Establishing patterns in the formation of biocomposites for thermal insulation of building structures

Abstract

This study's object is the process that forms fire-resistant biocomposites based on wood chips and inorganic and organic binders. The task addressed relates to the need to enable resistance to high-temperature flames. This is important for the technology of application and production of environmentally friendly biocomposites obtained from natural and renewable sources for construction.

It has been proven that when determining the thermal insulation properties of the resulting materials, the temperature conductivity of the biocomposite on an inorganic basis was 0.22·106 m2/s while the thermal conductivity of the sample did not exceed 0.132 W/(m∙K). In contrast, for an organic-based biocomposite, the thermal conductivity value decreases by more than 6 times, the temperature conductivity – by more than 7 times.

In addition, the heat capacity of the product based on inorganic binder corresponds to a value within 1.6 kJ/(kg∙K), and the heat capacity value for the product made of biocomposite based on organic basis was 7.66 kJ/(kg∙K), respectively.

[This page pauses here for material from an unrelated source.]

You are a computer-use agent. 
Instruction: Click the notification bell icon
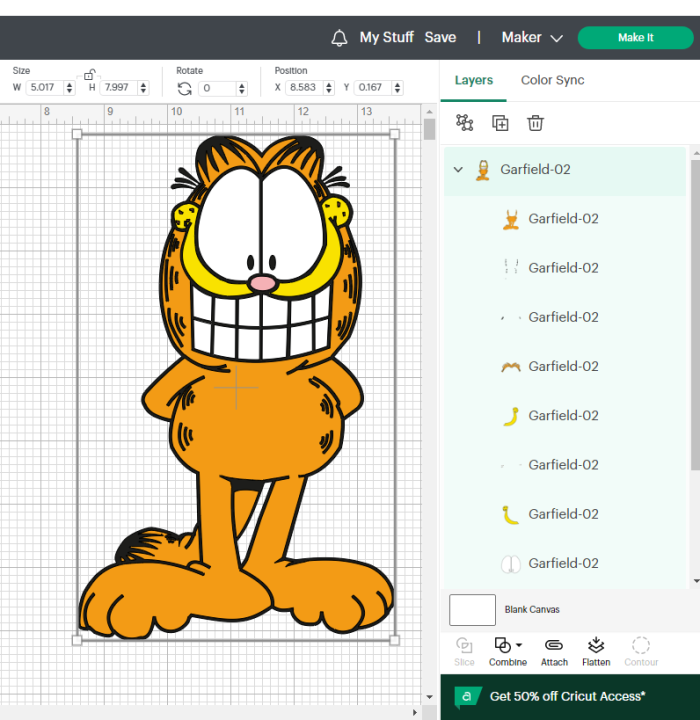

When a radiation panel was applied to the biocomposite samples, the temperature of the gaseous combustion products increased to 96°C, and the sample did not ignite. A study of the compressive strength of biocomposites showed that the product formed on the basis of wood and inorganic binder is more fragile; the tensile strength corresponds to an average value of 0.5 MPa. In contrast, for the biocomposite formed on the basis of chips and organic binder, the average tensile strength is 2.4 MPa, which is more than 4.7 times higher than the product based on inorganic basis.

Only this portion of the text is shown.